Wilson Oryema: la muse anti-consumériste de Margiela

Du podium à la poésie, l’importance de la durabilité pour le mannequin et auteur

  • Entrevue: Erika Houle
  • Photographie: Angelo Dominic Sesto

Wilson Oryema, qui écrit sur l’industrie de la mode et son impact environnemental, se positionne presque comme une anomalie culturelle. Du haut de ses 25 ans, l’auteur londonien a un parcours professionnel étonnamment fourni et diversifié, qui l’a doté d’une judicieuse capacité d’introspection.

À l’ère des lancements et de la fast fashion, où la vitesse de production est devenue le principal obstacle à la construction d’un avenir durable, Oryema incarne ce conseil simple et pourtant trop souvent relayé aux oubliettes: penser avant d’agir.

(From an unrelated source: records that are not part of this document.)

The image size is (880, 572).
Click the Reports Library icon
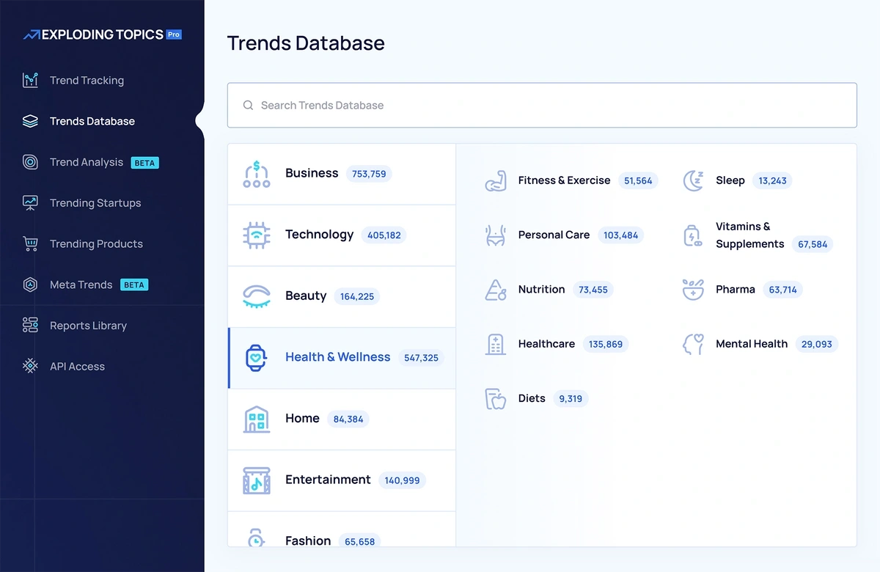pyautogui.click(x=30, y=326)
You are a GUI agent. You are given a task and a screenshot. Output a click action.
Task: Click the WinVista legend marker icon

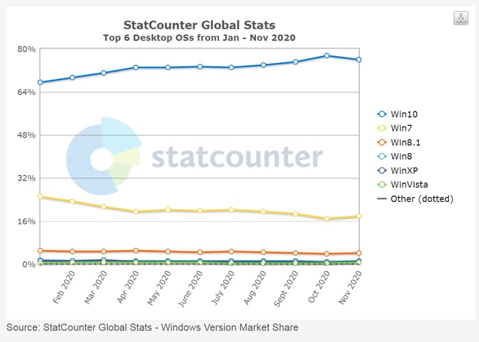382,185
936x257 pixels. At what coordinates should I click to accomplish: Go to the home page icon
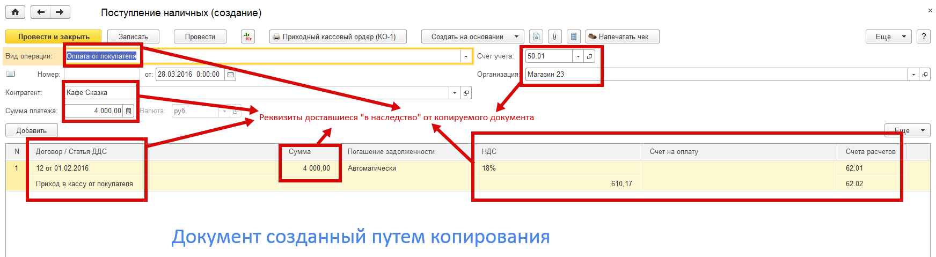pos(15,12)
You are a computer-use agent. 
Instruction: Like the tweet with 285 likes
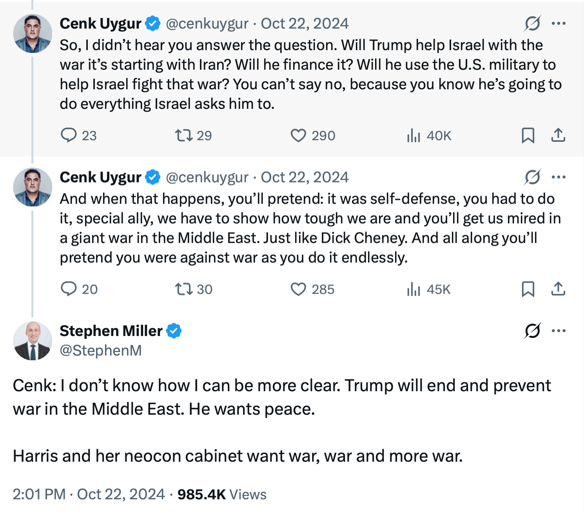(x=298, y=289)
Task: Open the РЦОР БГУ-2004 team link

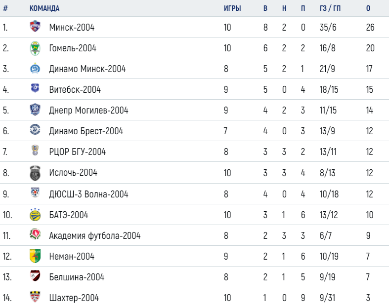Action: click(x=78, y=152)
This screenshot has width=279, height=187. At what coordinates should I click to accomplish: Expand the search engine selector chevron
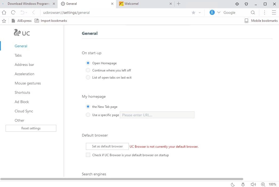[x=219, y=12]
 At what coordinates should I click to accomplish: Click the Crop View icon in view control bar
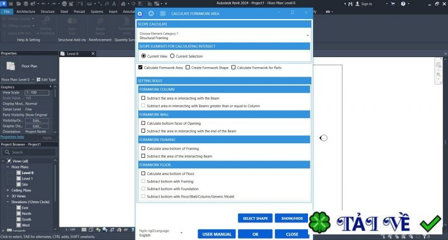pos(112,229)
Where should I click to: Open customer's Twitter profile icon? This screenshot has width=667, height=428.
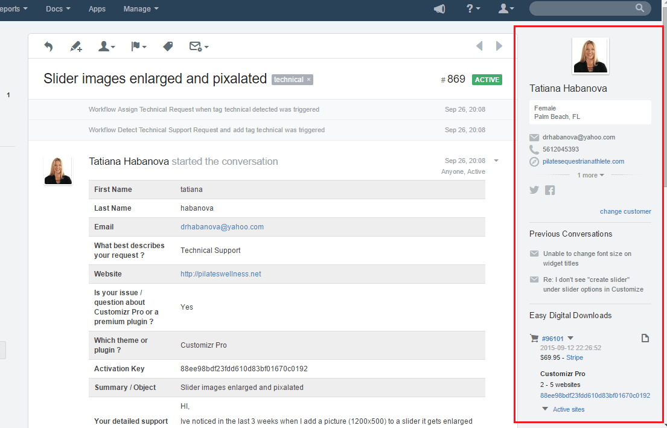tap(534, 190)
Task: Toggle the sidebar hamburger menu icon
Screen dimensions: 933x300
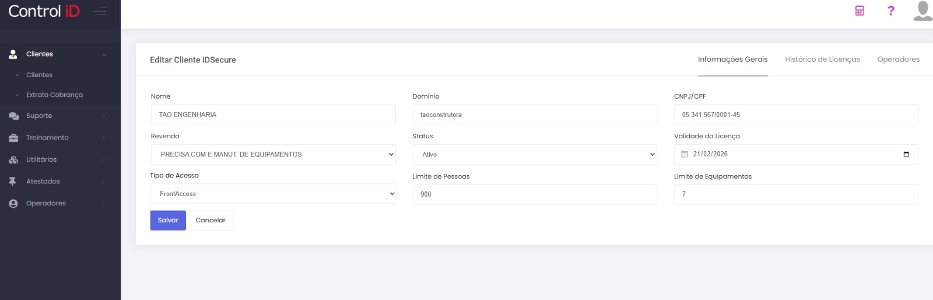Action: tap(100, 12)
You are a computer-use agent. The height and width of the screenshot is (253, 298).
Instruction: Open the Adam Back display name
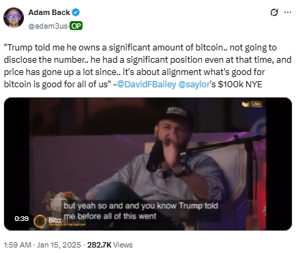coord(49,12)
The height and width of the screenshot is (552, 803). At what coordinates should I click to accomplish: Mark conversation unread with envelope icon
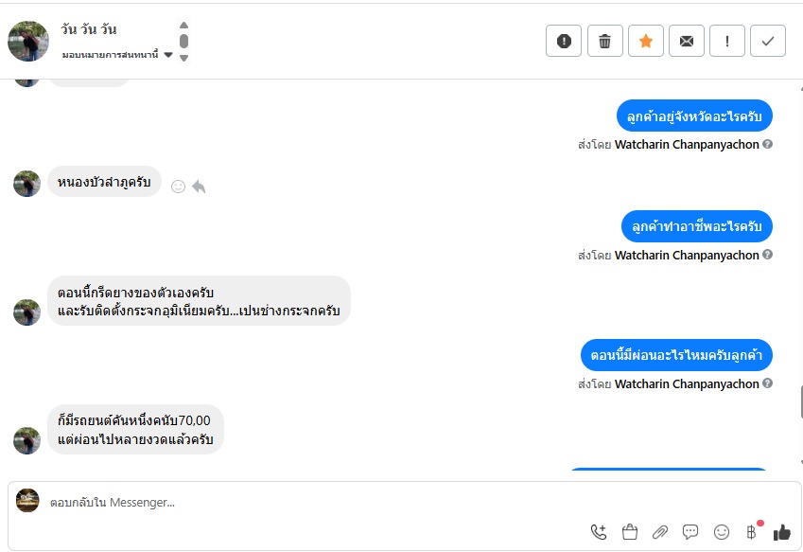pos(687,41)
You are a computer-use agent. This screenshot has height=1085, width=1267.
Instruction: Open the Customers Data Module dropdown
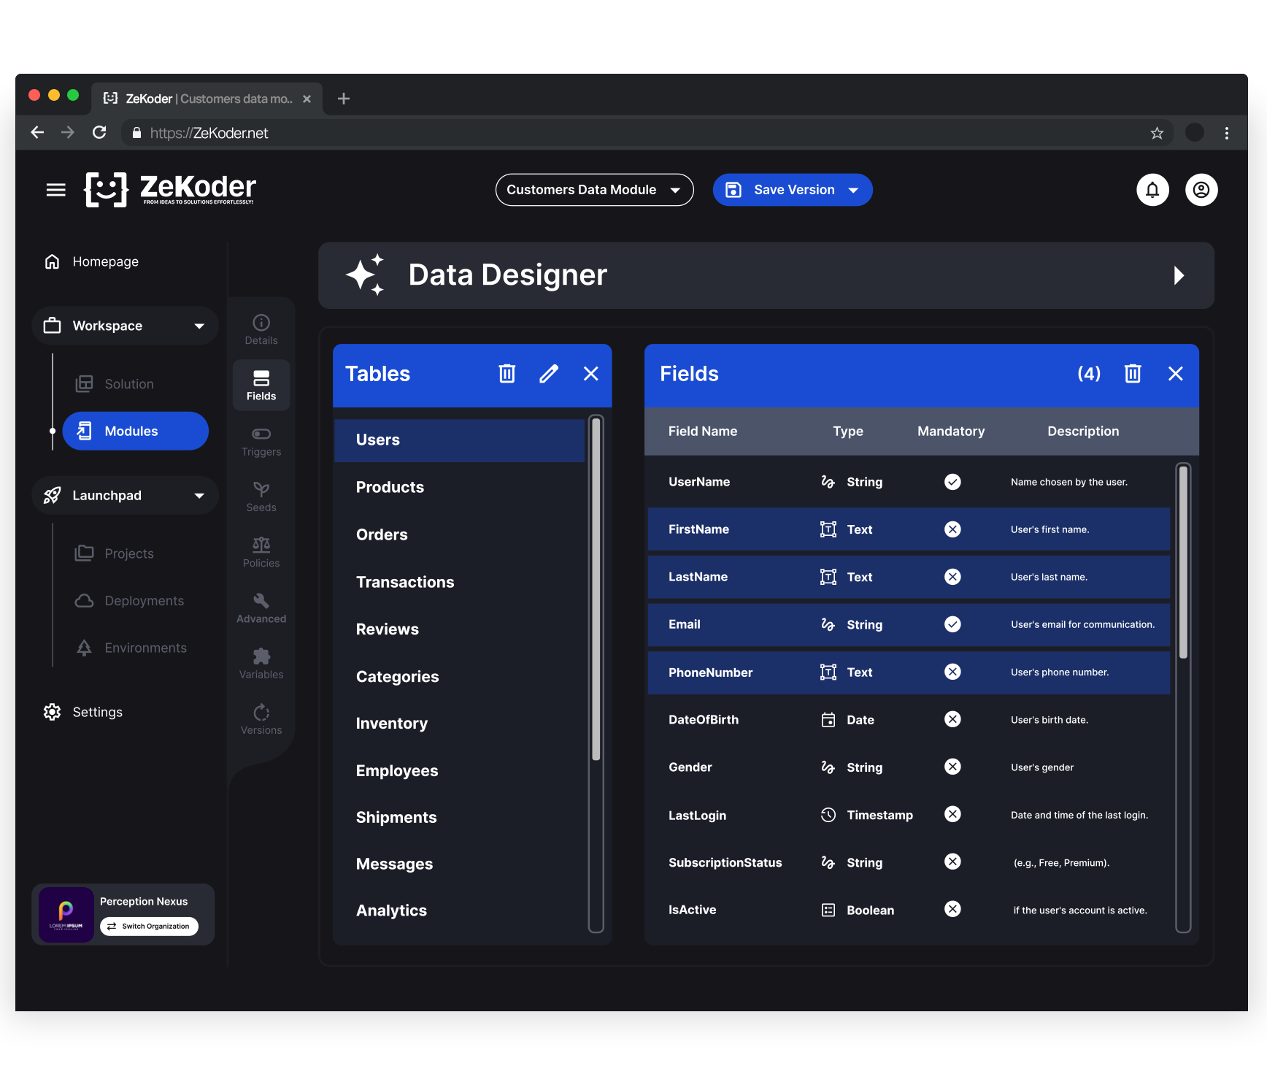594,190
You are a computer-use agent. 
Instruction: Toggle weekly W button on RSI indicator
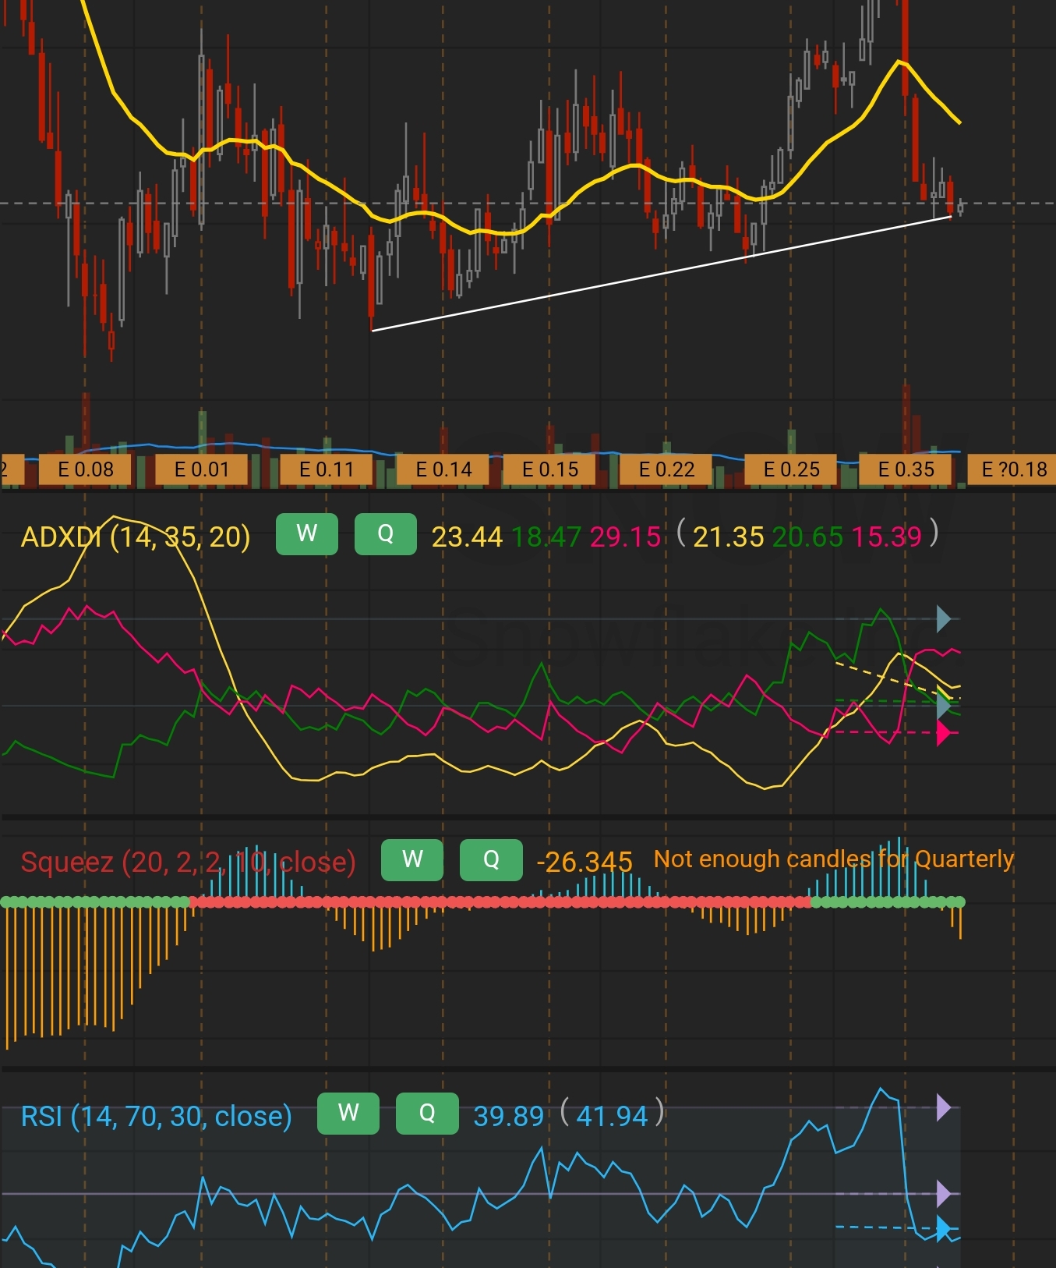(x=348, y=1114)
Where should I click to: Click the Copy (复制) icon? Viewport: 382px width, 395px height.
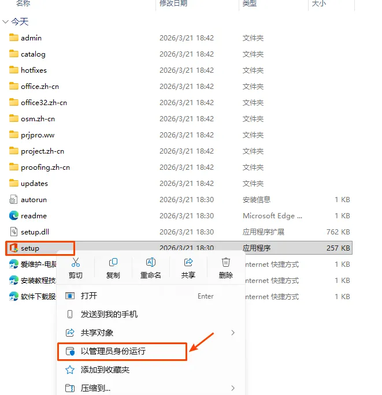tap(113, 262)
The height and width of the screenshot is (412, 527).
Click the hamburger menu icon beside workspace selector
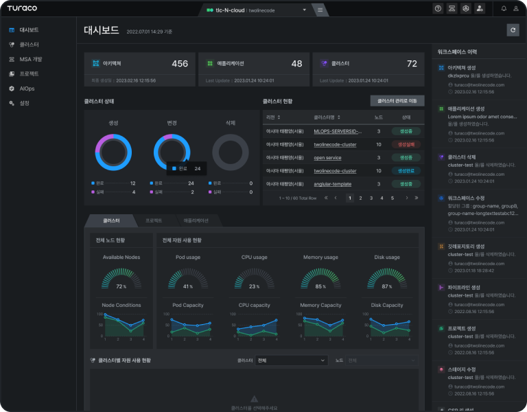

Dans son premier livre Wait, un assemblage de brèves histoires levant le voile sur les habitudes de consommation modernes et notre perpétuelle obsession de la tendance à venir, l’auteur nous presse de ralentir.

Oryema quitte l’école à 17 ans pour se consacrer au design graphique et à l’informatique (il plaisante au sujet des jeux vidéo qu’il enregistre et commente en tant que YouTuber de la première heure, archives toujours disponibles dans les profondeurs du web). Durant plusieurs années, il explore différentes avenues professionnelles plus conventionnelles – du journalisme technologique aux finances, en passant par le développement de produit et le marketing – pour réaliser qu’il ne souhaite pas évoluer enfermé dans une entreprise. Il exploite plutôt son penchant créatif en entamant un stage avec son amie photographe Harley Weir, qui a donné lieu à une exposition collaborative inspirée du concept du zéro déchet, également intitulée Wait. «J’ai l’impression qu’on est à un grand moment de l’Histoire, où on devrait lutter pour les enjeux qui nous tiennent à cœur», explique Oryema. La réalisation professionnelle la plus inattendue du jeune londonien est sans doute son recrutement en tant que mannequin, et l'impressionnant premier contrat qu’il décroche: un défilé pour Margiela. Depuis, il tire profit de cet accès privilégié à l’univers de la mode, qu’il envisage comme une ressource pour soutenir ses efforts en matière de durabilité. Il lancera d’ailleurs cette année un deuxième livre sur la consommation.

Erika Houle

Wilson Oryema

Tu te décris comme une «contradiction ambulante», ce qui semble pertinent puisque cette entrevue est diffusée sur un site de commerce en ligne dont le modèle d’affaires s’appuie sur la prédiction des tendances. Comment vois-tu ton rôle au sein de l’industrie de la mode?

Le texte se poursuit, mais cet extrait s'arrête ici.